For our inaugural essay, Chad Patterson tells us about the moment early in his college days when he realized he was, as Steve Perry once opined, "just a small town boy".
My First Time Ever: The Violent Femmes
By Chad Patterson
I had a moment in college where I realized just how "small town" I was. I will never forget it.
I was studying theater at Lansing Community College. And, as you do in college I met an eclectic group of people; young, old, black, white, hispanic, gay and straight. None of that surface stuff really mattered. What mattered is that performance brought us all together. We all loved doing live theater and we also all loved partying.
On opening night of my first College theater production we had a cast party in a small two bedroom apartment. There had to have been 20-25 us roaming around this little place. I was still a minor, but alcohol was there and accessible to all of us. It was a party like you see in the movies. There were people making out, people wearing lampshades on their head, and loud music playing and drinking. Lots and lots of drinking.
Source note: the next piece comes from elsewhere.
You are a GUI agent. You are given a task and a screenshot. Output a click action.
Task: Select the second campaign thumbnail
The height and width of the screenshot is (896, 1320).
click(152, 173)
Now, don't get me wrong I had been to my share of shit kicker barn keggers in High School, but this was different. This party had that Bohemian art feel to it where at any time sex might just accidentally happen to you, or some older guy might start cutting lines of cocaine on the kitchen counter. Now none of that happened but it felt like it could.
Everything was hot and smoky and unlike anything I had ever experienced. I felt very outside of it, like a kid looking in at his own birthday party. But there was one moment in which I felt alienated more than any other and it wasn't because my friends were ostracizing me or that I wasn't participating. This environment, if nothing else, was extremely inclusive. This moment had everything to do with how out of touch I was culturally.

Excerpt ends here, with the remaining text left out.